Sebanyak 85.456 hektar adalah lahan intensifikasi atau lahan yang sudah dikelola masyarakat. Sedangkan 79.142 hektar lainnya merupakan lahan perluasan baru berupa kawasan terbengkalai yang belum dikelola masyarakat.
Muhammad Sahrudi (54), petani Desa Talekung Punei, Kecamatan Kapuas Murung, Kabupaten Kapuas, mengungkapkan, program ketahanan pangan di desanya selalu gagal. Proyek pengembangan lahan gambut (PLG), tanam jagung, hingga cetak sawah, tidak pernah berlanjut, bahkan berujung kebakaran, banjir, hingga ditinggalkan begitu saja.
“Sudah empat Presiden datang bawa program pangan. Semuanya menanam padi tapi hasilnya selalu jadi bencana. Kini, kami berharap pemerintah bisa memberikan kejelasan, lahannya di mana saja, siapa yang kerjakan, karena kami di desa tak tahu apa-apa soal program ini,” ungkap Sahrudi, saat dihubungi dari Palangkaraya, Kamis (10/9/2020).

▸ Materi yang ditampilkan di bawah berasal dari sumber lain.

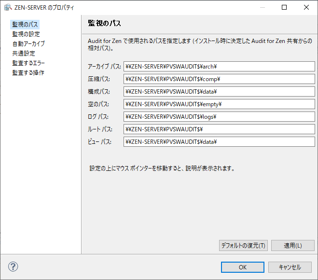Viewport: 318px width, 280px height.
Task: Select 共通設定 in the left list
Action: tap(24, 53)
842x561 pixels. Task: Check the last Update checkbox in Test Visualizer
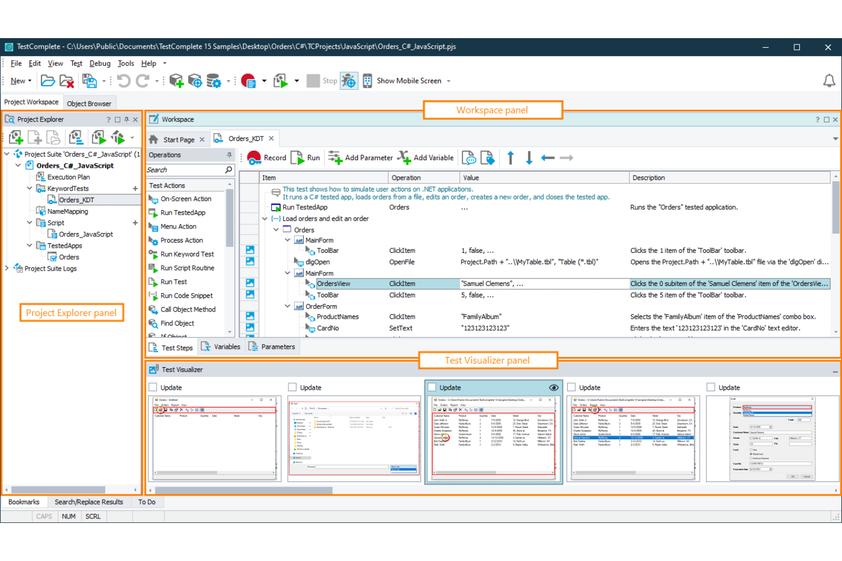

Pada Selasa (8/9/2020), perwakilan Koalisi Mahaga Petak Danum Itah, kelompok masyarakat masuk dalam kawasan food estate berkumpul di Aula Dinas Tanaman Pangan, Hortikultura, dan Peternakan Kalteng. Mereka berdialog dengan perwakilan Pemprov Kalteng guna menjamin program dan manfaat yang bakal didapatkan.
Dialog itu difasilitasi Yayasan Pusaka bersama Yayasan Petak Danum di Kalteng. Sahrudi dan sekitar 30 perwakilan warga dari Kabupaten Kapuas ikut hadir dalam dialog tersebut.
Kepala Desa Bentuk Jaya, Kecamatan Dadahup Basruni mengatakan, warganya menunggu janji Presiden. Terkait program ini, Desa Bentuk Jaya sempat didatangi Presiden Joko Widodo beberapa waktu lalu. “Saat itu, bilangnya sudah berjalan dua minggu untuk perbaikan irigasi tetapi sampai sekarang ini belum terlihat adanya pengerjaan,” kata Basruni.
Basruni mengungkapkan, total luas sawah yang dibuka sejak 1995 lewat PLG sekitar 1.000 hektar. Namun, karena proyek tersebut gagal, banjir dan kekeringan kerap merusak sawah itu. Akibatnya, hanya sekitar 200 hektar yang bisa dimanfaatkan warga.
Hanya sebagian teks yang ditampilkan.